● **Data for this task**
:::
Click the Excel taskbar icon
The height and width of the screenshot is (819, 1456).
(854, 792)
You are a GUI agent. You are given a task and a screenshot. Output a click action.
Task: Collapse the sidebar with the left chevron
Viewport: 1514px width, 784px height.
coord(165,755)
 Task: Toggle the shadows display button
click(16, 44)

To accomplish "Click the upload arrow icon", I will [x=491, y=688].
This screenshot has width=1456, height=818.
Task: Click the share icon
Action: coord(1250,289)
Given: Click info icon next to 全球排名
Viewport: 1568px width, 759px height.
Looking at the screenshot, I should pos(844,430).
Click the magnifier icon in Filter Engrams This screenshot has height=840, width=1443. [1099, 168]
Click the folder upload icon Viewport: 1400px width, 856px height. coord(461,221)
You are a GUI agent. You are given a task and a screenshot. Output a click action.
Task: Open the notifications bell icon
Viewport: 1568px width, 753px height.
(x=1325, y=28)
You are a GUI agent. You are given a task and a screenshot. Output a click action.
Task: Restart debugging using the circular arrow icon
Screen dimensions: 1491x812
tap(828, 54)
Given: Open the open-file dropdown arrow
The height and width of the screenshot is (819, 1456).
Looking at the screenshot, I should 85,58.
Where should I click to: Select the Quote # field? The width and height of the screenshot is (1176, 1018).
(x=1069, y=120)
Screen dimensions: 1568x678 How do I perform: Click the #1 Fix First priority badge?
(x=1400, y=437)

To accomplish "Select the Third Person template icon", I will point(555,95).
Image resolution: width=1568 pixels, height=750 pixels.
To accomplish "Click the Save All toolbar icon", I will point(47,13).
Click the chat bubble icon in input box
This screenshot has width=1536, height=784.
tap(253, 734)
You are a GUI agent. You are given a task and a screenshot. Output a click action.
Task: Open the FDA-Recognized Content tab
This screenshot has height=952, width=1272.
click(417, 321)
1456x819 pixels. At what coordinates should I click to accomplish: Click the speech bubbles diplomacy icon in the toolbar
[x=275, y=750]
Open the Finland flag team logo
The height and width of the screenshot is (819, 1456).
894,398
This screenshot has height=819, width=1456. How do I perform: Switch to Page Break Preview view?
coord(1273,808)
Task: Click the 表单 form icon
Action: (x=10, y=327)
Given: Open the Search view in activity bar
:::
● **How to complete this task**
All records are to be printed again, exactly and completely.

● **Result of the exercise**
Click the Excel taskbar icon
The height and width of the screenshot is (819, 1456).
(854, 792)
You are a GUI agent. You are given a task and a screenshot. Output a click action.
Task: Collapse the sidebar with the left chevron
Viewport: 1514px width, 784px height.
coord(165,755)
 Task: Toggle the shadows display button
click(16, 44)

To accomplish "Click the upload arrow icon", I will [x=491, y=688].
This screenshot has width=1456, height=818.
Task: Click the share icon
Action: coord(1250,289)
Given: Click info icon next to 全球排名
Viewport: 1568px width, 759px height.
Looking at the screenshot, I should pos(844,430).
Click the magnifier icon in Filter Engrams This screenshot has height=840, width=1443. [1099, 168]
Click the folder upload icon Viewport: 1400px width, 856px height. coord(461,221)
You are a GUI agent. You are given a task and a screenshot. Output a click action.
Task: Open the notifications bell icon
Viewport: 1568px width, 753px height.
(x=1325, y=28)
You are a GUI agent. You are given a task and a screenshot. Output a click action.
Task: Restart debugging using the circular arrow icon
Screen dimensions: 1491x812
tap(828, 54)
Given: Open the open-file dropdown arrow
The height and width of the screenshot is (819, 1456).
Looking at the screenshot, I should 85,58.
Where should I click to: Select the Quote # field? The width and height of the screenshot is (1176, 1018).
(x=1069, y=120)
Screen dimensions: 1568x678 How do I perform: Click the #1 Fix First priority badge?
(x=1400, y=437)

To accomplish "Select the Third Person template icon", I will point(555,95).
Image resolution: width=1568 pixels, height=750 pixels.
To accomplish "Click the Save All toolbar icon", I will point(47,13).
Click the chat bubble icon in input box
This screenshot has width=1536, height=784.
tap(253, 734)
You are a GUI agent. You are given a task and a screenshot. Output a click action.
Task: Open the FDA-Recognized Content tab
This screenshot has height=952, width=1272.
click(417, 321)
1456x819 pixels. At what coordinates should I click to accomplish: Click the speech bubbles diplomacy icon in the toolbar
[x=275, y=750]
Open the Finland flag team logo
The height and width of the screenshot is (819, 1456).
894,398
This screenshot has height=819, width=1456. How do I perform: Switch to Page Break Preview view?
coord(1273,808)
Task: Click the 表单 form icon
Action: (x=10, y=327)
Given: Open the Search view in activity bar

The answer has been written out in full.